SAA is the Shakespeare Association of America, the conference I went to this past week. I didn't take my computer, so I didn't blog.
Thoughts about SAA?
I had a good time, mostly because I spent time with a friend from grad school who's super nice, smart, and all the things we want friends to be. I also chatted with DG, who I met a couple of years ago.
I heard people saying good things about seminars this year, mostly, more than in most years, it seems. I thought the papers in my seminar were sort of all over the place, but our conversation was really good because it brought together the bigger picture issues well. And many of us had a lovely dinner afterwards.
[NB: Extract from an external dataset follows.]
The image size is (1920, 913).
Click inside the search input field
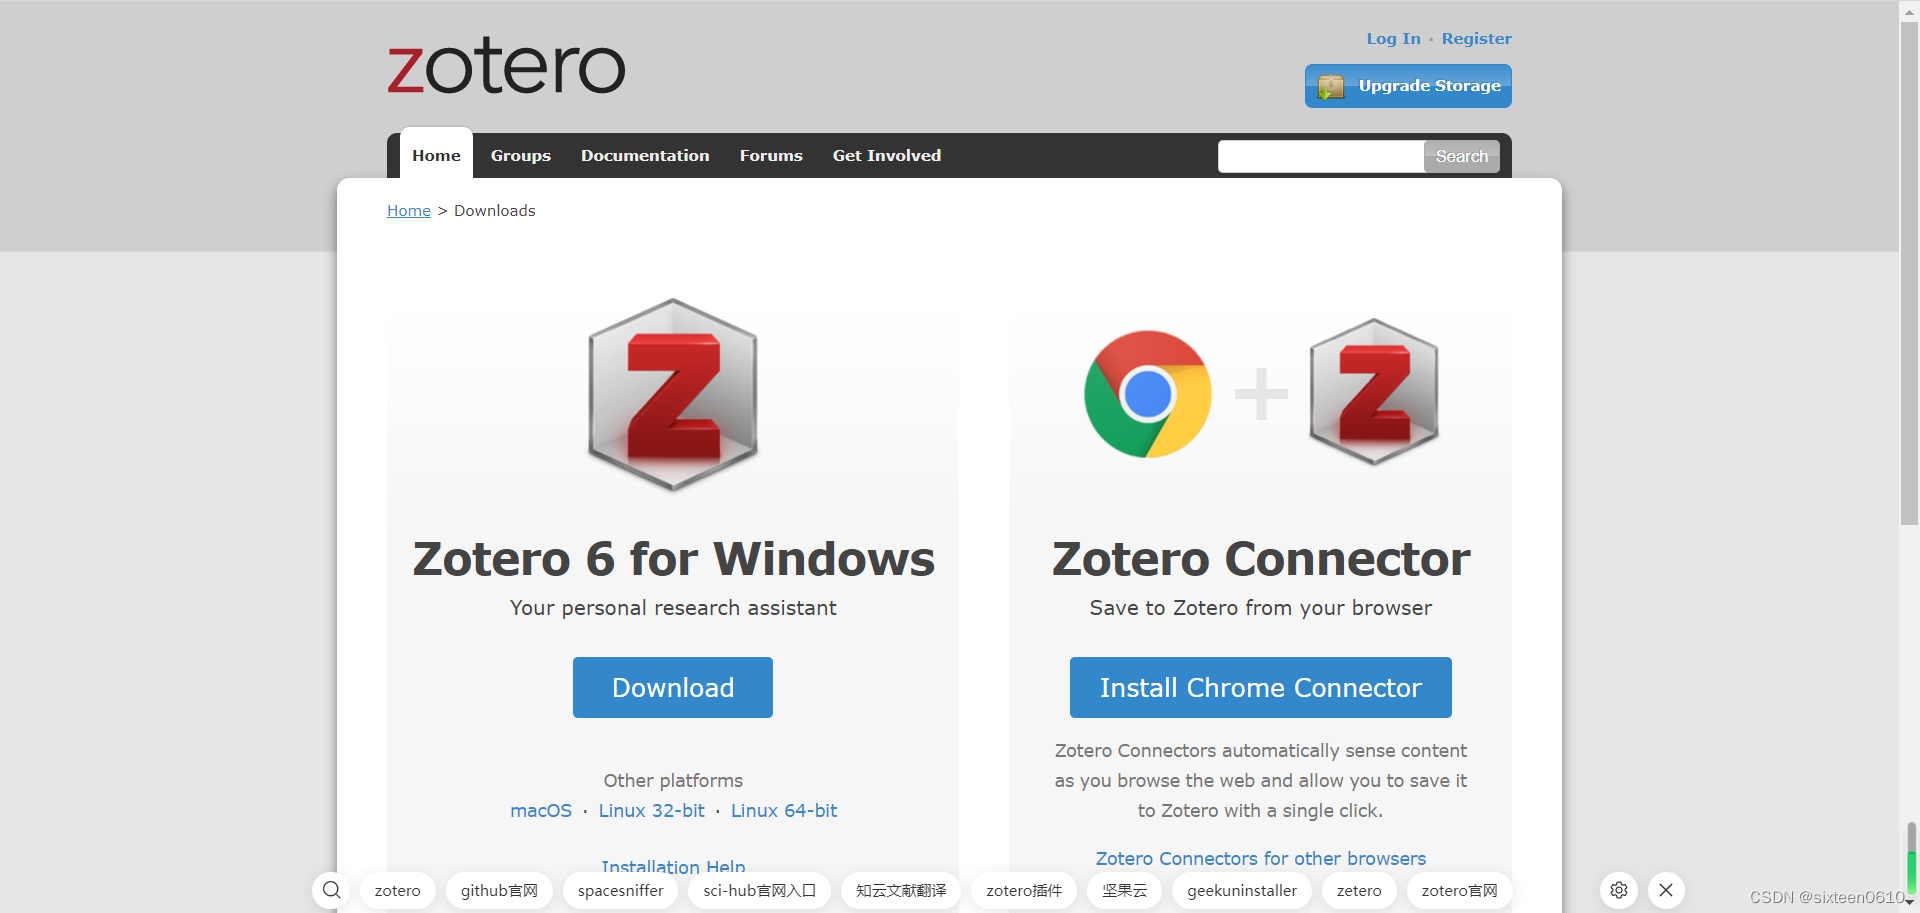coord(1320,156)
It was expensive, and none of the grad students came; I wonder if they looked up the restaurant ahead of time and decided they couldn't afford it? One of the plusher folks picked up most of the tab for a couple of others, which was generous. I must admit, I looked at the menu and saw no prices, and was worried--and asked. It was a fixed price for an amazing dinner sort of thing, and delicious, but I don't think I've ever spent as much on a meal before. (And the plusher person was exclaiming about how cheap it was, but then, they live in a very expensive area.)
Before my seminar, I was sitting outside in a nice sitting area (the hotel had REALLY comfy, relatively quiet sitting areas around the meeting room floor, which was great), and a young, white man was talking to another person, who asked if he'd had a good time in his seminar. He expressed disappointment that his paper hadn't been talked about, and the two people who'd responded to him were grad students who didn't know much about the issues he was addressing. He went on to say that famous person 1 and 2 should have been his respondents because they would have known what he was talking about. He went on to say that his dissertation director really isn't an expert in his area, so he really did need that sort of response.
So, on one hand, I'm sort of sympathetic: one always hopes to get helpful responses. On the other hand, I was sort of irritated, too. We all want good responses to our papers, always, and yes, we all tend to be focused on our stuff more than other peoples' stuff. But I would have had more sympathy if he'd expressed the slightest awareness that maybe his paper really wasn't as incredibly important and wonderful as he thought?
I mean, he says he's not working with an expert in the area, so maybe his director isn't pushing him, or hasn't told him that he's behind the times, and the conversation he thinks is super vital was done three years ago or more, done and dusted.
I wish I'd asked him what he learned from famous people 1&2's papers, and I wished I'd asked him what he'd learned from the papers of the other grad students.
The sad part of the SAA, or maybe not, is that I was going to good panels and seminars, and barely got outside. And because of when my own seminar was, I didn't play tourist at all. But I learned stuff!
It seems like a new generation has taken over, and that's quite promising. And in the process, schools that used to be early modern power-houses, with lots of panel presentations and such coming from them, have faded and other schools are coming forward, usually public R1s now. But still, the focus is totally on R1s, of course.
Some previous SAA responses: 2014 in which I talked about some folks who teach doctoral students and the job market.
I'm signed up to help with bird banding tomorrow!